The room had changed. The unfinished painting still leaned
on its easel, but its colors bled outward now, seeping into the walls. The
guitar hummed softly without being touched. The manuscript pages fluttered
though there was no wind. Everything in the room seemed restless. Waiting to be
acknowledged.
Frank faced the mirror. He saw himself but not as he was. He
saw the moment before every almost-decision. The breath held. The email
never sent. The audition never scheduled. The sentence stopped mid-thought
because finishing it might have meant something.
Alternate Frank stepped beside him, not reflected at first
as if he were a vampire. Then, he appeared in the glass.

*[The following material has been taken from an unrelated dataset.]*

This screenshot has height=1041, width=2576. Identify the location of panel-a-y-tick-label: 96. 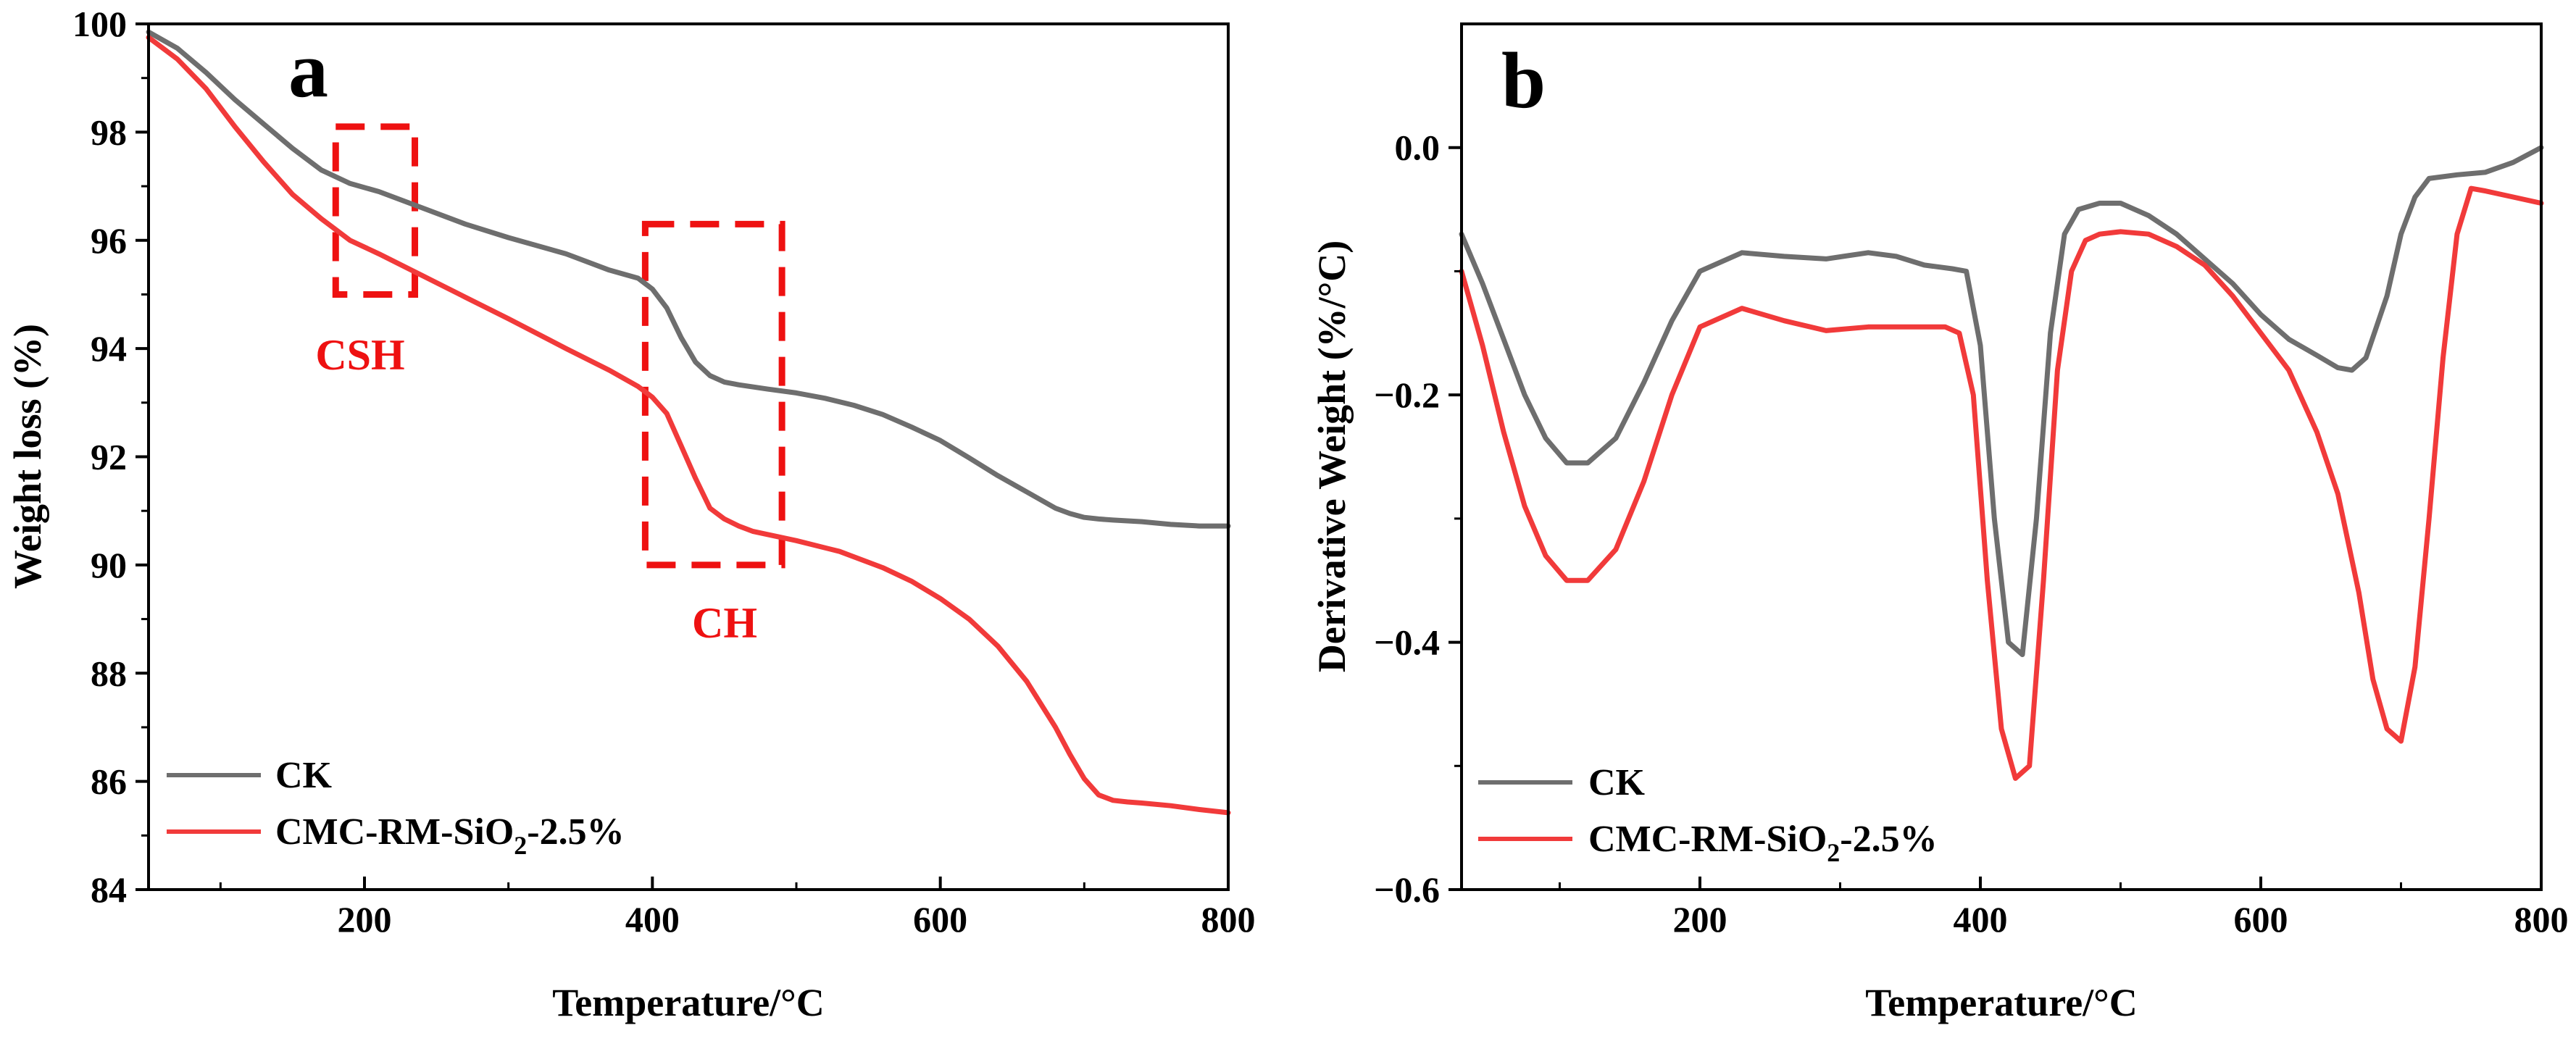
(109, 240).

“You keep saying you failed,” Alternate Frank said. His
voice was calm, but not comforting, which somehow made it worse. “But that’s
not true.”
Frank shook his head. “I didn’t become anything.”
“You didn’t try long enough to become anything,”
Alternate Frank said. “That’s different.”
Frank’s jaw tightened. “I was being realistic.”
Alternate Frank smiled, thin and tired. “You were being safe.”
The mirror flickered. Hairline cracks spread from the
corners, creeping toward the center.
“You didn’t fail,” Alternate Frank said again, louder now.
“You froze.”
The word hit harder than failure ever had. Failure
implied effort. Freezing meant standing still while your life walked past you headed
toward something better.
“I was afraid,” Frank whispered.
“I know,” Alternate Frank said. “So was I. The difference is
I moved anyway. It wasn’t always pretty. But I found out fear goes away when
you don’t give into it. It’s like standing up to a bully.”
The reflection warped. The cracks continued their slow progress
across the mirror’s surface. Frank’s face aged, then smoothed, then split into
overlapping versions—each one paused at a different crossroads.
“You think courage looks like confidence,” Alternate Frank
continued. “It doesn’t. It looks like showing up even though you’re shaking.”
The mirror fractured; the sound of it echoing around the
room. The walls splintered into panels, each one reflecting a moment Frank had
stood on the edge of action and chosen stillness instead. Dozens of doors
appeared inside the reflections. Some glowing, some dim, some already sealed.
Frank staggered back. “Make it stop.”
Alternate Frank placed a hand on the glass. It trembled.
“This is the stop,” he said. “This is the moment you tell
the truth instead of the story you’ve been telling yourself.”
The fractures slowed. The room held its breath.
Frank studied at his reflection.
“I didn’t fail,” he said.
The mirror stilled.
“I froze,” he whispered.
The cracks stopped multiplying. Frank’s words didn’t fix
anything. But they unlocked something.